Commissie voor Leefmilieu, Natuur, Ruimtelijke Ordening en Onroerend Erfgoed
Vergadering van 20/03/2012
Vraag om uitleg van mevrouw Tine Eerlingen tot mevrouw Joke Schauvliege, Vlaams minister van Leefmilieu, Natuur en Cultuur, over de recyclagemogelijkheden van gasflessen
- 1372 (2011-2012)
De voorzitter : Mevrouw Eerlingen heeft het woord.
Mevrouw Tine Eerlingen : Op 19 februari 2012 werden de leden van deze commissie uitgenodigd om deel te nemen aan een werkbezoek aan Belgian Scrap Terminal (BST)-Indaver/SLECO te Kallo. Tijdens dit werkbezoek kregen de aanwezige commissieleden de gelegenheid om van gedachten te wisselen met de actoren uit de recyclage- en afvalverwerkende sector. Tijdens een onderhoud dat ik had met de vertegenwoordiger van de Confederatie van de Belgische Recuperatie (COBEREC), dat de sector van bedrijven vertegenwoordigt die actief zijn in de recuperatie en recyclage, werd de problematiek rond de recyclage van gasflessen aangehaald.

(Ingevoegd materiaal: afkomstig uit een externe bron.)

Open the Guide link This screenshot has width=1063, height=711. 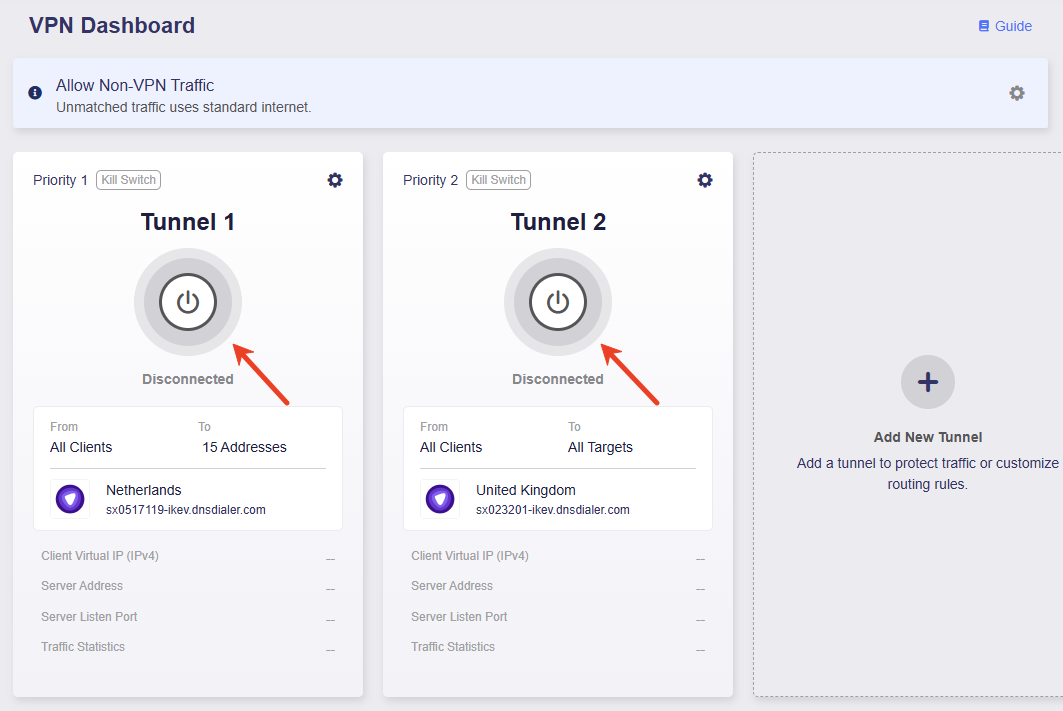tap(1013, 26)
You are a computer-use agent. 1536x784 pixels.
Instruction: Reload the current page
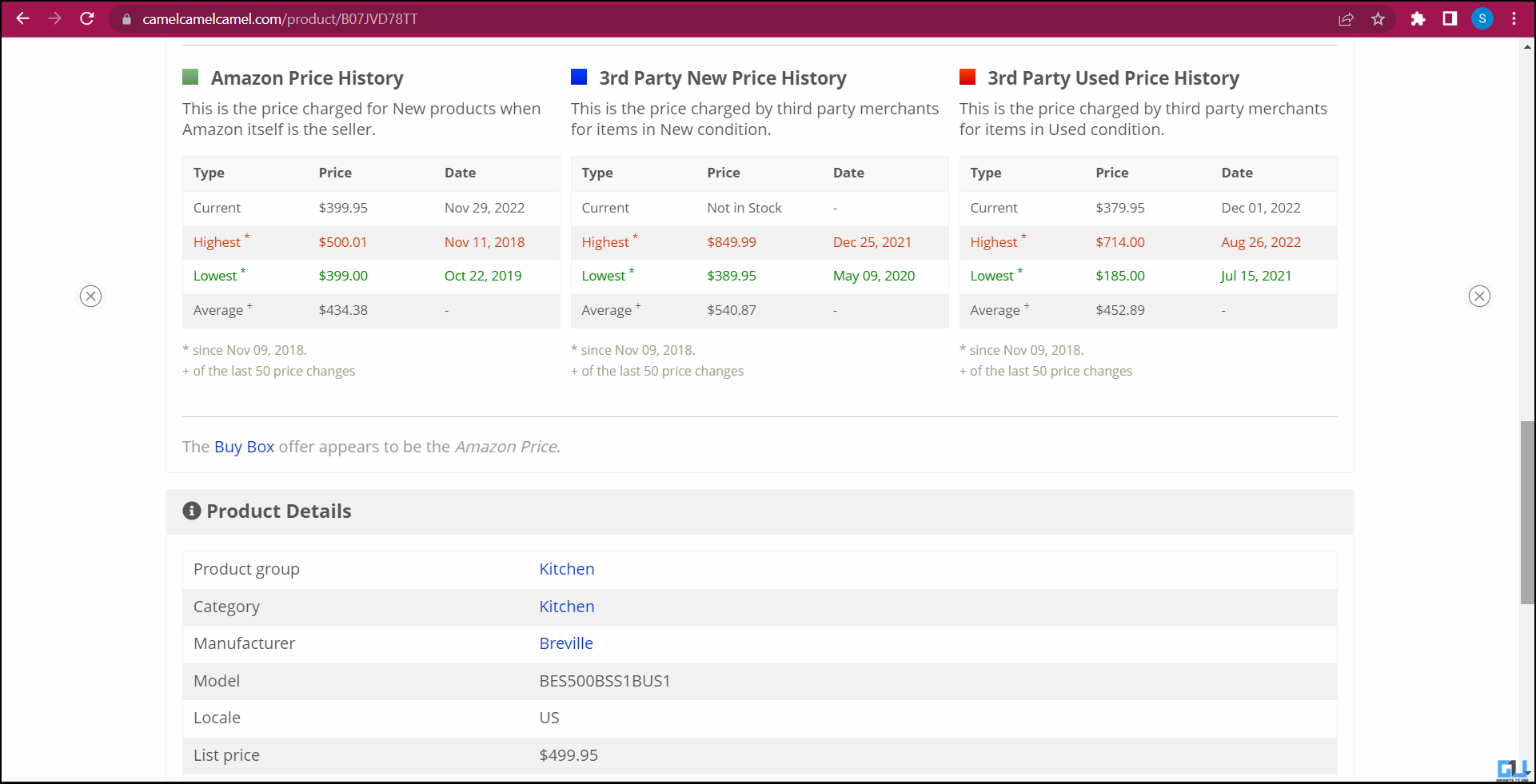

Volgens COBEREC en anderen die daar nog aan de tafel zaten, komen gasflessen na consumptie steeds vaker terecht bij de schroothandel, via de afvalstroom gemengd schroot. Op die manier bestaat de kans dat de gasflessen in de shredderinstallatie terechtkomen, wat een reëel gevaar voor explosies tot gevolg heeft.
Net om te vermijden dat dit soort afval terecht zou komen bij schroothandelaars of zou worden gedeponeerd op containerparken werd in het verleden een statiegeldsysteem per verdeler in het leven geroepen. Maar blijkbaar maakt niet iedereen gebruik van dit systeem. Bovendien bestaat er ook een hele stock aan flessen bij consumenten waarop geen statiegeld werd betaald en waarvan de oorspronkelijke verdeler niet meer bestaat of onherkenbaar is. Veel consumenten weten dus niet waarnaartoe met hun flessen.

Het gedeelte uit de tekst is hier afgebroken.